КОРОТКОЕ ЗАДАНИЕ A – Продублируйте из интервью с Алексеем Рыбниковым отрывок от «Алексей Рыбников был» до «жизнь в Ленкоме.».
КОРОТКОЕ ЗАДАНИЕ B – Продолжите интервью с Алексеем Рыбниковым, начав сразу после последнего приведенного предложения.

«БЕРЕЗОВСКИЙ УМЕР В НИЩЕТЕ И БЕЗВЕСТНОСТИ»

Алексей РЫБНИКОВ:

Алексей Рыбников был первым, кто родил у нас такой жанр, как рок-опера. Его «Звезда и смерть Хоакина Мурьеты» и «Юнона» и «Авось» продержались на сцене Ленкома по двадцать лет и выдержали более тысячи аншлаговых представлений. Сейчас трио Рыбников — Захаров — Вознесенский снова объединилось для нового гранд-проекта под названием «Оперный дом», в котором наряду со звездами Ленкома будут задействованы лучшие оперные голоса. Музыка к спектаклю уже написана, и работа в театре кипит вовсю. Сюжет «Оперного дома» о судьбе великого, но забытого композитора — последняя идея Григория Горина, которой дадут жизнь в Ленкоме.

Алексей РЫБНИКОВ:

«БЕРЕЗОВСКИЙ УМЕР В НИЩЕТЕ И БЕЗВЕСТНОСТИ»

— Горин предложил мне сюжет о Максиме Березовском пять лет назад. В нынешнем году будет 225 лет со дня его смерти, он родился в 1745 году, а умер в 1777-м в нищете и безвестности, и от его произведений почти ничего не осталось. Мне показалась глубоко символичной его судьба, потому что через это проходили очень многие русские деятели искусства. Причем Григорий хотел сначала устроить мистификацию — чтобы я написал за Березовского музыку, в большинстве своем утраченную. При этом публика до поры до времени не должна была заподозрить подмену. Через какое-то время я сделал наброски, но разрабатывать их не стал. 1998 год выдался для меня очень непростым. Внутренний кризис совпал с дефолтом, ничего не хотелось, казалось, что жизнь кончилась и все лучшее в ней уже произошло. Писать настроения не было. И я отправился в Италию, туда, где когда-то учился и жил Березовский. Ходил по тем же улицам, смотрел на те же дома. И мистификация сама по себе начала переливаться в реальность.

ИСХОДНЫЕ ДАННЫЕ –
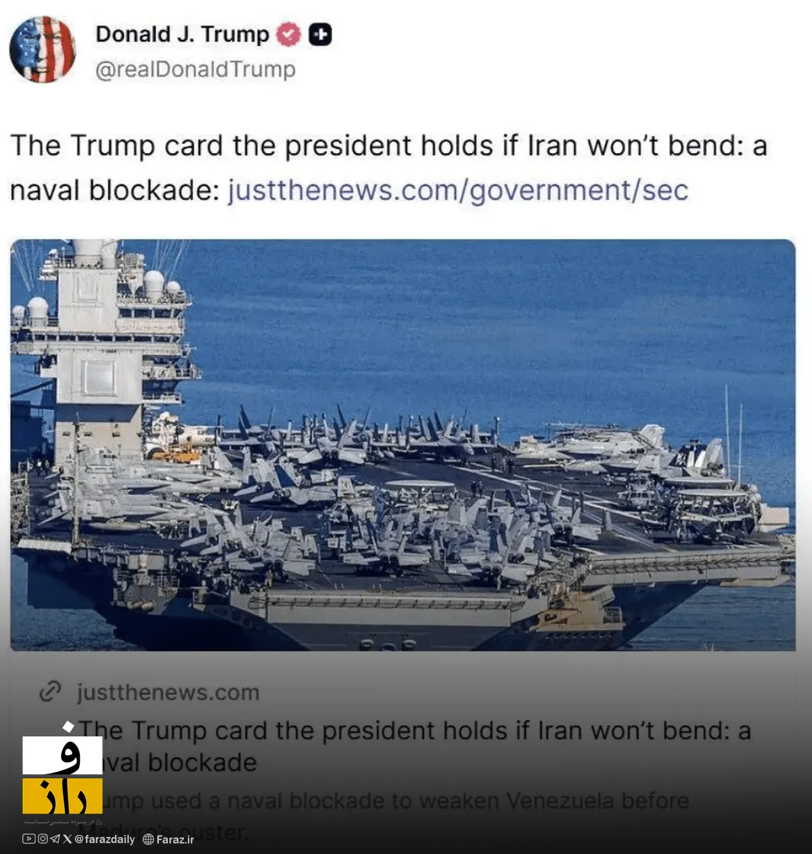Click the justthenews.com domain in the card
This screenshot has width=812, height=854.
[x=168, y=692]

РЕЗУЛЬТАТ A –
Алексей Рыбников был первым, кто родил у нас такой жанр, как рок-опера. Его «Звезда и смерть Хоакина Мурьеты» и «Юнона» и «Авось» продержались на сцене Ленкома по двадцать лет и выдержали более тысячи аншлаговых представлений. Сейчас трио Рыбников — Захаров — Вознесенский снова объединилось для нового гранд-проекта под названием «Оперный дом», в котором наряду со звездами Ленкома будут задействованы лучшие оперные голоса. Музыка к спектаклю уже написана, и работа в театре кипит вовсю. Сюжет «Оперного дома» о судьбе великого, но забытого композитора — последняя идея Григория Горина, которой дадут жизнь в Ленкоме.

РЕЗУЛЬТАТ B –
— Что же произошло?

— Много чего такого, что продиктовано судьбой. Но в результате музыка действительно стала рождаться. А в феврале 2000-го оркестр и хор под управлением Марка Горенштейна исполнили «Оперный дом» в Доме звукозаписи. Собственно, там и сделали первую запись. Теперь она может представлять интерес как историческая, тем более что впервые музыка прозвучала 29 февраля, а это очень особенный день, он выпадает, кажется, два-три раза в тысячу лет при совпадении високосного года и обнуления цифр в календаре. Во всяком случае мне он памятен тем, что я увидел слезы и испытал ощущение потрясения. Многие, в том числе и Горин, говорили, что у них просто пошел мороз по коже. И мы поняли, что у нас что-то получилось.

— Музыкальная часть истории уже понятна, а как развивалась литературная?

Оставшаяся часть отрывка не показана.